▶ _Given instruction 1_
Print everything in the CV template article from "Why is a CV" down to "an experienced professional.", word for word.

▶ _Text extract_
* Start *

Curriculum Vitae (CV) Templates (Free Download)

By Indeed Editorial Team

Updated August 11, 2021 | Published March 30, 2020

Updated August 11, 2021

Published March 30, 2020

Related: How to Write a CV for a Job Application: Step by Step Guide

This video covers the ins and outs of writing a CV to make your accomplishments shine! Jenn shares the key differences between a CV and a resume as well as an in-depth guide to formatting and structuring a CV.

During the job search process, employers may ask for a resume or a curriculum vitae (CV) as part of your application. While many people are familiar with the basic format and content of a resume, a CV is more extensive and complex. Using a CV template while creating your application materials ensures that your CV meets an employer's expectations and highlights the most relevant information.

In this article, we explain what you should include in a CV and share several CV templates that you can modify to suit your needs.

Downloadable CV Template
To edit the template in Google Docs, go to File > Open > Upload > and select the correct file from your device.

Why is a CV template important?

A CV is a multipage document that encompasses several different topics, so using a comprehensive CV template can help to organize your content and submit a document that contains all the relevant information for a position. CVs can range from just a few pages to over 20 pages for an experienced professional.

* End *

▶ _Stored records_

* Start *

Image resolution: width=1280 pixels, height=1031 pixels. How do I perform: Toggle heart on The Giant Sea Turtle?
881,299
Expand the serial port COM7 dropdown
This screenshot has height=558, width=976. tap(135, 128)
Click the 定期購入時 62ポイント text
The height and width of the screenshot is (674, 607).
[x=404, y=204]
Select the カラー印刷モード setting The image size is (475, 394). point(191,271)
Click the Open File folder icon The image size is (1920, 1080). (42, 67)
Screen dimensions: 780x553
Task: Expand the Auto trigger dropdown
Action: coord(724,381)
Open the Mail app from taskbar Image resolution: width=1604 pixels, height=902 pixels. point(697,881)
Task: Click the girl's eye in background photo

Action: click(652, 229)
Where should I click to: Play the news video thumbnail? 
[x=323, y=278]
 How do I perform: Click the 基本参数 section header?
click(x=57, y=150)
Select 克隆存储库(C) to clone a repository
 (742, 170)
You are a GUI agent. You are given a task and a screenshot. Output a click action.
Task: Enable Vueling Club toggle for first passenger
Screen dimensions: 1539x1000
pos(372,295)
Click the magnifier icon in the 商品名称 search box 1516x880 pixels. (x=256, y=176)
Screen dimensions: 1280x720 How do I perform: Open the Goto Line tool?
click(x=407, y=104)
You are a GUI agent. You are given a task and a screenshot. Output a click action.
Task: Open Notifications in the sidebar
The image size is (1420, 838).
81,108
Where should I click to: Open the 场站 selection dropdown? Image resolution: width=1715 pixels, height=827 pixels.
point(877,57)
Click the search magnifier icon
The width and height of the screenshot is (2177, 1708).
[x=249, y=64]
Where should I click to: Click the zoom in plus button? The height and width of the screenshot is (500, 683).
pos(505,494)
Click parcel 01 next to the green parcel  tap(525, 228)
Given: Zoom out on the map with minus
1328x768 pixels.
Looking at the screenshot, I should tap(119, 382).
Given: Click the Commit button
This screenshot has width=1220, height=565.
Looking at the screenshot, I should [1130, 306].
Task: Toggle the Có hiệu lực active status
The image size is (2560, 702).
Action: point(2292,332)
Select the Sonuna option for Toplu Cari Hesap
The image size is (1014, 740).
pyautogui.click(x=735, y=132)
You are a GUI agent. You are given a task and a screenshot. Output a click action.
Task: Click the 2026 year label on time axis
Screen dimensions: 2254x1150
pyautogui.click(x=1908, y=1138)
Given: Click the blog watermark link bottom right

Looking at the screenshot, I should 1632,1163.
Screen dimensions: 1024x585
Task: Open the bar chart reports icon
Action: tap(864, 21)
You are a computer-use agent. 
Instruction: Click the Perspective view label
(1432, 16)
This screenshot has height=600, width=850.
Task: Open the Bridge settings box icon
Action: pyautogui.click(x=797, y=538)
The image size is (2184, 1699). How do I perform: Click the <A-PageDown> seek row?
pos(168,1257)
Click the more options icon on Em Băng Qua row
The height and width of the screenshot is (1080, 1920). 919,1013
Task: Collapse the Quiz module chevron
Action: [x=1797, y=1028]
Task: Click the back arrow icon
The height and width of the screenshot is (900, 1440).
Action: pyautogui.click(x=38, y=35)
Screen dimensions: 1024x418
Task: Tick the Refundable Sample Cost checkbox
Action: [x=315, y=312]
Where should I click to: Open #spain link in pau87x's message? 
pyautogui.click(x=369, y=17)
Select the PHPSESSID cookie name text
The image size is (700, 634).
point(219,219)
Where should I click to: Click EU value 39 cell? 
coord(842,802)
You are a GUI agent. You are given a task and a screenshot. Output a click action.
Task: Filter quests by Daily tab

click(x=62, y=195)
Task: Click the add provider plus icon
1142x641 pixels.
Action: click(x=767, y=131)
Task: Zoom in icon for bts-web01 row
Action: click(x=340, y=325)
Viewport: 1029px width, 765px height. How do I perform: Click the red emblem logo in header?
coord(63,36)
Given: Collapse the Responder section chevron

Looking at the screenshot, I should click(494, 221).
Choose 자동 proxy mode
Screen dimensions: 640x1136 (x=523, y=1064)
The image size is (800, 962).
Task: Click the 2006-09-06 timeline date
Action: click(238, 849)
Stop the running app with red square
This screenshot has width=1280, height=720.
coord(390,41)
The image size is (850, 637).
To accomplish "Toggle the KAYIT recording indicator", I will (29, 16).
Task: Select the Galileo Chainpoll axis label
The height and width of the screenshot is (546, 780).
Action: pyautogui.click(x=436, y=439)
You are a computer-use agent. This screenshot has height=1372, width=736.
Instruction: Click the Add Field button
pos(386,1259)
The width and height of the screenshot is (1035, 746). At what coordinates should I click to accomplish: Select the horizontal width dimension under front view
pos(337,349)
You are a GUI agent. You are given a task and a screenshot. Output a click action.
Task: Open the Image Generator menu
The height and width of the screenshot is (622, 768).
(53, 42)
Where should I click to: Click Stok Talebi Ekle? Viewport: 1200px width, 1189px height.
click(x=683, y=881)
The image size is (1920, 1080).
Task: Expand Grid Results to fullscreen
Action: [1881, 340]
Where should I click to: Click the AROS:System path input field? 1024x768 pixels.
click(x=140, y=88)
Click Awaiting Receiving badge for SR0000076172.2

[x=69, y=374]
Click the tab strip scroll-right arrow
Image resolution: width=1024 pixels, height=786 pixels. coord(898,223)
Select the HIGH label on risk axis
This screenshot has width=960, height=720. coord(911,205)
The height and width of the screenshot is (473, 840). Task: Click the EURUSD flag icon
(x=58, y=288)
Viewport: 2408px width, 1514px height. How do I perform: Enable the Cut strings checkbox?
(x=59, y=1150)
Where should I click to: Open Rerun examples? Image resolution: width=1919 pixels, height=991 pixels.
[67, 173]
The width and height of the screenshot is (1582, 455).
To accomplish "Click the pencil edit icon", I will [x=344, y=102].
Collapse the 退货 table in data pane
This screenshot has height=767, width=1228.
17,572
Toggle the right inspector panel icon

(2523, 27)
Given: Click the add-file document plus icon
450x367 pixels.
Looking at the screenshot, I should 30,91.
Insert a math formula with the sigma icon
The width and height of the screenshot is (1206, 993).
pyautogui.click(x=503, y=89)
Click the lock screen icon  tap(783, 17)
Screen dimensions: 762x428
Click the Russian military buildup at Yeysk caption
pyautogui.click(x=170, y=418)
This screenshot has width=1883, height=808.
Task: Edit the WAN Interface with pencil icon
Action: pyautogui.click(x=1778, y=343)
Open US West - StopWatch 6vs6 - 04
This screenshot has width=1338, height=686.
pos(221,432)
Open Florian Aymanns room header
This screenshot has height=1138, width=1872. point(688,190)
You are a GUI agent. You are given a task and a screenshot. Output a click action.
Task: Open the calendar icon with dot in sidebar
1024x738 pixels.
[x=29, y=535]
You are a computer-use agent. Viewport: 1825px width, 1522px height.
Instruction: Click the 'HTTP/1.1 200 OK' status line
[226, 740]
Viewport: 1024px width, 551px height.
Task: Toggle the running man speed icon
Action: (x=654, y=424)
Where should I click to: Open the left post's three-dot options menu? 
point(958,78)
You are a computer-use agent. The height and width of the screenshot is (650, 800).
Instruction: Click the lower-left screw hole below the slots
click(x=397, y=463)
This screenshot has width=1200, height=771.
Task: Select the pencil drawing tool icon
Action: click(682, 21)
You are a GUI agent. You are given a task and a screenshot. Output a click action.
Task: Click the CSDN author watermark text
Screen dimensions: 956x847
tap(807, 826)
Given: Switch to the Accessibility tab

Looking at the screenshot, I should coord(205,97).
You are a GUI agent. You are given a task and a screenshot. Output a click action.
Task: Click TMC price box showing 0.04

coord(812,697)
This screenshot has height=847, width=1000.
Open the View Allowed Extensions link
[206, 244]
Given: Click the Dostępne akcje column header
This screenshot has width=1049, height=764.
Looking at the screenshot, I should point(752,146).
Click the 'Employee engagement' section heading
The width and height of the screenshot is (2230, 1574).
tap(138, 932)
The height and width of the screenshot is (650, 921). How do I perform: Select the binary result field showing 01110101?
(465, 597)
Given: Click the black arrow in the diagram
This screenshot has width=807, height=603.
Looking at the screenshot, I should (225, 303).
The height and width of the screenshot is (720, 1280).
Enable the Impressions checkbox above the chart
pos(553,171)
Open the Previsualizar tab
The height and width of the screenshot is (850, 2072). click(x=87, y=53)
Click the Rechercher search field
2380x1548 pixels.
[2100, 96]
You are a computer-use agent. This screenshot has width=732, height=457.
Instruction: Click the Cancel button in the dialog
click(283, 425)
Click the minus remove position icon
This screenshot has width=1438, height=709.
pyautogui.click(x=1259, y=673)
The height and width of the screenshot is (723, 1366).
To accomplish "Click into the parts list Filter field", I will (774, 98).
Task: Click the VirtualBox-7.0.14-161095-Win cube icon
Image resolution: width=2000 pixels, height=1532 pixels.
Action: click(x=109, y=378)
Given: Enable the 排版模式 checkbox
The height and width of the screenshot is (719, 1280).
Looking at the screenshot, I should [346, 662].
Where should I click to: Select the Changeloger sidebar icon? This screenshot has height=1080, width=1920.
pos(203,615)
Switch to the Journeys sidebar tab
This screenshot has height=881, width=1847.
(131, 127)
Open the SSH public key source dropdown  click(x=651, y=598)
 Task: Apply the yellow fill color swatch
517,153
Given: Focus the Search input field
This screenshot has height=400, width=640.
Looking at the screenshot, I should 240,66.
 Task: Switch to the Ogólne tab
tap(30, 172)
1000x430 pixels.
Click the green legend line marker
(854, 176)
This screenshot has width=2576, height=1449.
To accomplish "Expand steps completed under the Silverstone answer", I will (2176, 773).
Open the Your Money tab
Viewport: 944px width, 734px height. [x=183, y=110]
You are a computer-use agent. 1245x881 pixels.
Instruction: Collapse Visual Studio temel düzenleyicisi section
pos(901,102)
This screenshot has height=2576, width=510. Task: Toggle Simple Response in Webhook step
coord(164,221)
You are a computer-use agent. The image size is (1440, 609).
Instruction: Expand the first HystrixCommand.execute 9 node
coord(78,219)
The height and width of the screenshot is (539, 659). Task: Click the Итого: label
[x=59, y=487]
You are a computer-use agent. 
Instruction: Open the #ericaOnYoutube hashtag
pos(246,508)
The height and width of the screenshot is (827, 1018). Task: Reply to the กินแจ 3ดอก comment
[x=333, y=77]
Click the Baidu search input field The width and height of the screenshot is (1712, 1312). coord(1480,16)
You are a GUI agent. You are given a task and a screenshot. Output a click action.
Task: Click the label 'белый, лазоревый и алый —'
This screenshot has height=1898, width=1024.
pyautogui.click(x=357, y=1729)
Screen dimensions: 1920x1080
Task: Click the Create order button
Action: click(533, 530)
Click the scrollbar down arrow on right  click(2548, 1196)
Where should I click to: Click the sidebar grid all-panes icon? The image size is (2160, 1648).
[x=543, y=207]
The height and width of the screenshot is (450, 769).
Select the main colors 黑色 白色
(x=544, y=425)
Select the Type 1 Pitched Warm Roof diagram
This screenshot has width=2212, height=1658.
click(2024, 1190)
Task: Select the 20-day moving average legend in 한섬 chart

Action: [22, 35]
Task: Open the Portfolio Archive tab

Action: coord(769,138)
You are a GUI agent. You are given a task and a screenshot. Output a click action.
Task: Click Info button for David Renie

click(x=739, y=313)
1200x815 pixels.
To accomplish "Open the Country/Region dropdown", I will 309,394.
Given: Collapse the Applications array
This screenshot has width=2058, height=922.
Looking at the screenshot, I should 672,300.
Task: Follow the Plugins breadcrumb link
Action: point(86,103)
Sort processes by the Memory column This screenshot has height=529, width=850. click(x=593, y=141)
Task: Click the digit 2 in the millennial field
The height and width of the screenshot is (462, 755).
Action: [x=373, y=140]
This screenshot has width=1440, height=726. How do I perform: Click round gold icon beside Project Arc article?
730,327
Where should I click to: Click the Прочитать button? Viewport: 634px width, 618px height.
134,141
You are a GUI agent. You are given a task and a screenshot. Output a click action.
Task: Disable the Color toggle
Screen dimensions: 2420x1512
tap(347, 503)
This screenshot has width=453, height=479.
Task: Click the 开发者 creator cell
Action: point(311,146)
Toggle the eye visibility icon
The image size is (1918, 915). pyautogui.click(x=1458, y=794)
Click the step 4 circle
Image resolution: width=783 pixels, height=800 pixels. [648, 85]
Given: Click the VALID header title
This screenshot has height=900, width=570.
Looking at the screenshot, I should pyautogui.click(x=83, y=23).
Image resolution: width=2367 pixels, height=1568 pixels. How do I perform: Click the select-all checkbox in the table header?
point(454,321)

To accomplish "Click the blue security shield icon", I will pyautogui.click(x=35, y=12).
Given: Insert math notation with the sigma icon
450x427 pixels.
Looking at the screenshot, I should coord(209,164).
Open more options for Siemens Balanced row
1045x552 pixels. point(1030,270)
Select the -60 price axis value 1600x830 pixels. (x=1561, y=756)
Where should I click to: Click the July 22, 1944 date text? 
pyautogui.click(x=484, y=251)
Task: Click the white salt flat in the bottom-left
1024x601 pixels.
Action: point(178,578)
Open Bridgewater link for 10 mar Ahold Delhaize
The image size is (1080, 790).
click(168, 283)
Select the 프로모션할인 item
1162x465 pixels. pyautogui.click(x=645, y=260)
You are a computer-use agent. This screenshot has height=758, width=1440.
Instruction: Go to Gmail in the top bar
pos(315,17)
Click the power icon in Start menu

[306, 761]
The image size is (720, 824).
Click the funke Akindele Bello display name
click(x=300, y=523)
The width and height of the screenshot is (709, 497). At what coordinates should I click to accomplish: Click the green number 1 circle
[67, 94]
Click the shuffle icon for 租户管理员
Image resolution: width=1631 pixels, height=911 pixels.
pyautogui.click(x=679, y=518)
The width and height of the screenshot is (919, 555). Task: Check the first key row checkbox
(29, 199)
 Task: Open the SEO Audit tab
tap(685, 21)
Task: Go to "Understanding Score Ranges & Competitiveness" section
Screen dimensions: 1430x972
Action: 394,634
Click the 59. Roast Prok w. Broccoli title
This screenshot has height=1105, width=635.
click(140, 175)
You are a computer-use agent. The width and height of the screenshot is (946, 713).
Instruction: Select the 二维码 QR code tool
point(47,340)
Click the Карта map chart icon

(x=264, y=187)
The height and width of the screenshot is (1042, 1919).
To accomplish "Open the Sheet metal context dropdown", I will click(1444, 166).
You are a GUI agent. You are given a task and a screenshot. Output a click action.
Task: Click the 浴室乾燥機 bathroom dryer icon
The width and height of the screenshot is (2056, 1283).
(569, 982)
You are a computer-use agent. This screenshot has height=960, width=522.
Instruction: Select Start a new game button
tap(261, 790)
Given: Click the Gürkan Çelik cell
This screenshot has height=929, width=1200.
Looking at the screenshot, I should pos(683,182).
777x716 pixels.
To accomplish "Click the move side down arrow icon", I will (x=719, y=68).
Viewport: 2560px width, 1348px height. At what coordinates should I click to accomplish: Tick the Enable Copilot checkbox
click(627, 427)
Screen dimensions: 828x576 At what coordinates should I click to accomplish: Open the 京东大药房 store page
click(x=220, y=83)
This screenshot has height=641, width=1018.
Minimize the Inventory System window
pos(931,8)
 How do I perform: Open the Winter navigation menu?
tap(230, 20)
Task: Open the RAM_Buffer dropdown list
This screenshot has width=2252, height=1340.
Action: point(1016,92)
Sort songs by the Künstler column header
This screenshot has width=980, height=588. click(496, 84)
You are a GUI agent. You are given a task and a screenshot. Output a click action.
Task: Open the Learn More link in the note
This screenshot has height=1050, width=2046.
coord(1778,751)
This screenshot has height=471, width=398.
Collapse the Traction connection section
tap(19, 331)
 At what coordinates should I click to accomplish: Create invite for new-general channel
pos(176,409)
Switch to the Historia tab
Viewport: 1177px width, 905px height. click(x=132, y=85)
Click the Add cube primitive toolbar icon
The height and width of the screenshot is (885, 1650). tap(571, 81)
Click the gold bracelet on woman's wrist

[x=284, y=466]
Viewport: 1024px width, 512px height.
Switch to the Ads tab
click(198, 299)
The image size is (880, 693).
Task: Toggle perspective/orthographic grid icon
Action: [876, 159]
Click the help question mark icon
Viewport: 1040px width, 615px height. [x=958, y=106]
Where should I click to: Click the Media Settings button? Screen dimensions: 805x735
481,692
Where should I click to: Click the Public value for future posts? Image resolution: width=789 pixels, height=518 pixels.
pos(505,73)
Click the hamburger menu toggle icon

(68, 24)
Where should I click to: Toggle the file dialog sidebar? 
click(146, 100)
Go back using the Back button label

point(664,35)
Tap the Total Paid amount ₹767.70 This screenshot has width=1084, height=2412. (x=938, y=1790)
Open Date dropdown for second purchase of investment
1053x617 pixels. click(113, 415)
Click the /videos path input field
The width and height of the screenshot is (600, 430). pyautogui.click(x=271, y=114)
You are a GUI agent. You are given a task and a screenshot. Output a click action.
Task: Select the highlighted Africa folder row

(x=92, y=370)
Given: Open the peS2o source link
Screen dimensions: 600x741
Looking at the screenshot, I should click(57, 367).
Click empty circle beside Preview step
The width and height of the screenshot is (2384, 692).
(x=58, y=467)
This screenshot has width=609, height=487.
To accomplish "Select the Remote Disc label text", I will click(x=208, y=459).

* End *

▶ _Given instruction 2_
Rewrite the records from their very first line down to the line containing "point(877,57)", with "GUI agent" replaced by "screen assistant" and everything else unchanged.

▶ _Full answer 1_
Why is a CV template important?

A CV is a multipage document that encompasses several different topics, so using a comprehensive CV template can help to organize your content and submit a document that contains all the relevant information for a position. CVs can range from just a few pages to over 20 pages for an experienced professional.

▶ _Full answer 2_
Image resolution: width=1280 pixels, height=1031 pixels. How do I perform: Toggle heart on The Giant Sea Turtle?
881,299
Expand the serial port COM7 dropdown
This screenshot has height=558, width=976. tap(135, 128)
Click the 定期購入時 62ポイント text
The height and width of the screenshot is (674, 607).
[x=404, y=204]
Select the カラー印刷モード setting The image size is (475, 394). point(191,271)
Click the Open File folder icon The image size is (1920, 1080). (42, 67)
Screen dimensions: 780x553
Task: Expand the Auto trigger dropdown
Action: coord(724,381)
Open the Mail app from taskbar Image resolution: width=1604 pixels, height=902 pixels. point(697,881)
Task: Click the girl's eye in background photo

Action: click(652, 229)
Where should I click to: Play the news video thumbnail? 
[x=323, y=278]
 How do I perform: Click the 基本参数 section header?
click(x=57, y=150)
Select 克隆存储库(C) to clone a repository
 (742, 170)
You are a screen assistant. You are given a task and a screenshot. Output a click action.
Task: Enable Vueling Club toggle for first passenger
Screen dimensions: 1539x1000
pos(372,295)
Click the magnifier icon in the 商品名称 search box 1516x880 pixels. (x=256, y=176)
Screen dimensions: 1280x720 How do I perform: Open the Goto Line tool?
click(x=407, y=104)
You are a screen assistant. You are given a task and a screenshot. Output a click action.
Task: Open Notifications in the sidebar
The image size is (1420, 838).
81,108
Where should I click to: Open the 场站 selection dropdown? Image resolution: width=1715 pixels, height=827 pixels.
point(877,57)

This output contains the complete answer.